| "Complex chains of dependencies on specific versions" is an anti-pattern, common in the Java world. I do have some sympathy for this radical simplicity which Go aims for, but at times it comes at a cost, and at times a little bit of complexity has to be added to deal with the real world (only very rarely and after much thought though). I'm torn between admiring that they don't rush into new features and impatience with a few small things they've refused to add so far. If someone deletes your favorite package, then you can just re-upload it from your cache and let people know about the new URL-- assuming that the code is open source. Well yes, but then you're de-facto maintainer of that package, you might not have permission to do that, etc - this point though I feel is less important than versioning, it's more an argument for central package control, which has pros and cons. I'd be happy if Go never does that and agree that it can be worked around but will be interested to see if people judge it necessary eventually. There's nothing to stop people setting up a central package resource, and nothing really needs to be added to go to support it.
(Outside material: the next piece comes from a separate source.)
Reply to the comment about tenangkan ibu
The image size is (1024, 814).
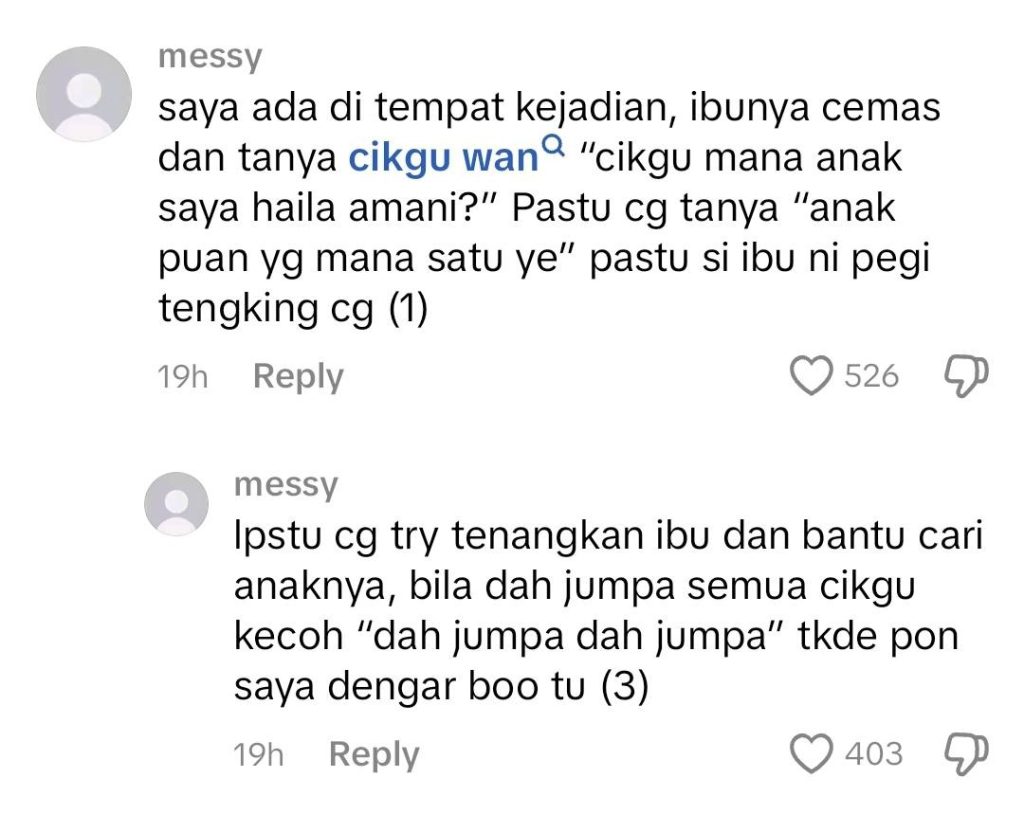pos(374,755)
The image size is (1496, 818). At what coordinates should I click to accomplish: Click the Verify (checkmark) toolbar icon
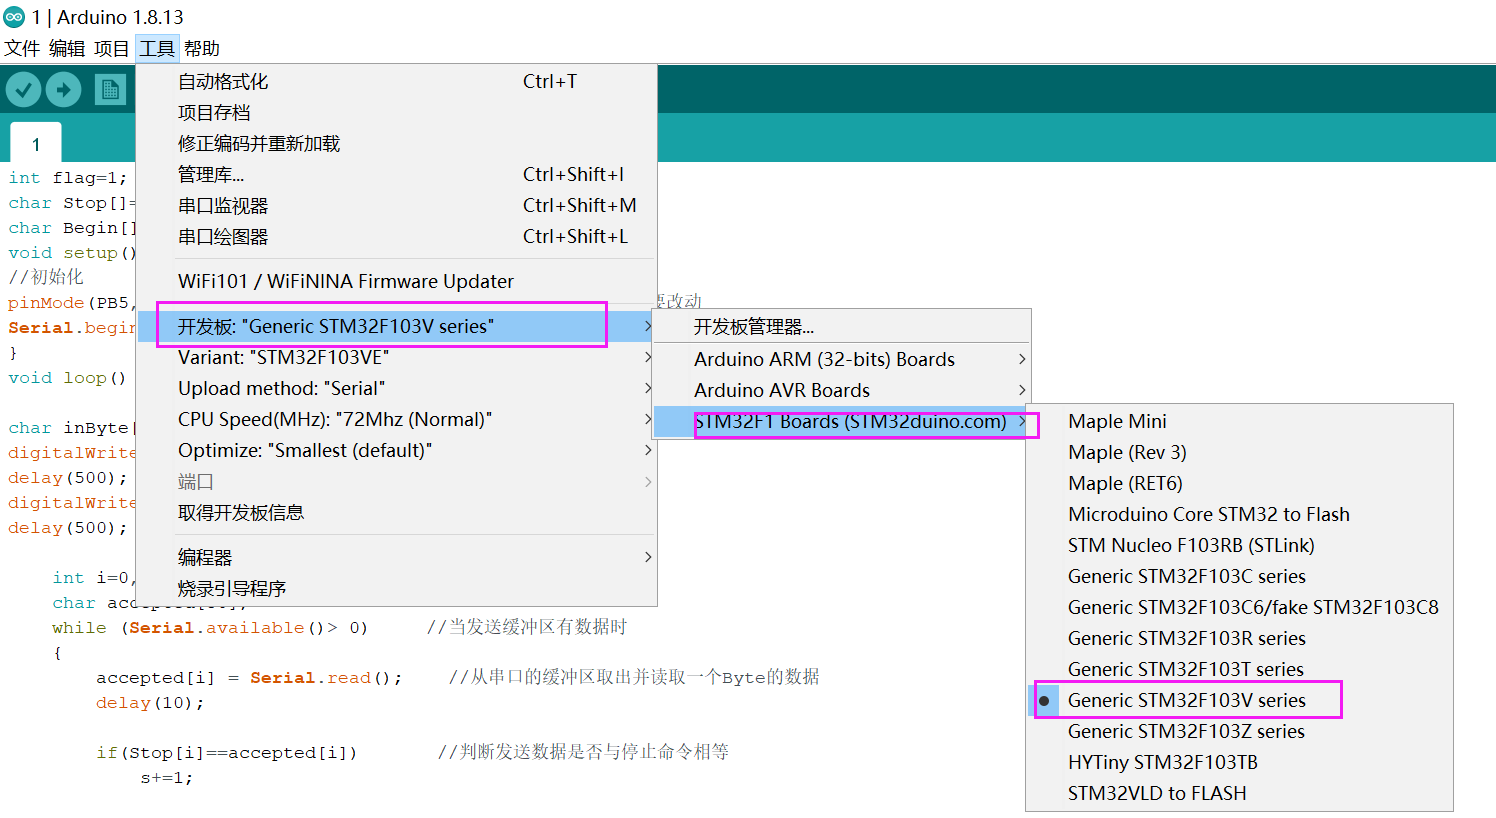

If you want to make a backwards-incompatible change in your library, then just create a new version and call it something (slightly) different. There's no reason to complicate things. This is not an acceptable solution, it would lead to situations like: import 'github.com/user/yaml_parser'
import 'github.com/user/new_yaml_parser'
import 'github.com/user/really_new_yaml_parser'
import 'github.com/user/toms_new_yaml_parser'
What a mess, particular for new users trying to decide which package is best or canonical. Why not just use versions?I wouldn't be so quick to defend the status quo - Go is a young language with plenty of maturation still to do, they could easily add versions to packages if it proves necessary - I suspect in the long term it will, because large ecosystems do involve chains of dependencies (I'm not talking about java here, but perl, python, ruby, java, C++, etc all of these languages version libraries in some way), and developers of packages make mistakes which they need to fix, sometimes by deprecating or removing compatibility, but their users don't want to deal with those mistakes, sometimes for years, and the users of their users certainly don't. Choosing a new name and orphaning all your users is not an acceptable solution. I'd prefer if package maintainers could just do this: import 'github.com/user/yaml_parser'
import 'github.com/user/yaml_parser/1.0'
import 'github.com/user/yaml_parser/1.0.1'
etc and left the master as the plain name with version tags as longer names. It'd be nice if go supported this by supporting arbitrary branches or tags on github etc but I don't think it does at present, happy to find out I'm wrong. |
If you're using a library from github (or wherever) that isn't open source, and someone takes it offline, that's a legal problem, not a technological one. If you are using an open source library, then just re-upload it (or find someone who will). I don't see why the language has to do anything.
What a mess, particular for new users trying to decide which package is best or canonical. Why not just use versions?
You know what a mess is? A mess is:
* In a Maven build, A depends on version 1 of C, A depends on B, B depends on version 2 of C. Result: Java crashes at runtime.
* People using ancient (potentially insecure) versions of Java packages for years because they're afraid of the previous problem.
* "deprecated" functions that continue to be used for years, spewing warnings each time they're referenced.
* a time-consuming bureaucratic process to get your library into some "blessed" central repository.
Go doesn't "support" these messes, and I see no reason why it should.
Perhaps Go's dependency management system will change. I can't tell the future. But so far, I haven't seen any good arguments in favor of changing it. All of the problems you think you're solving with versions could be solved by either maintaining backwards compatibility, or choosing a new package name when you feel you have to break it.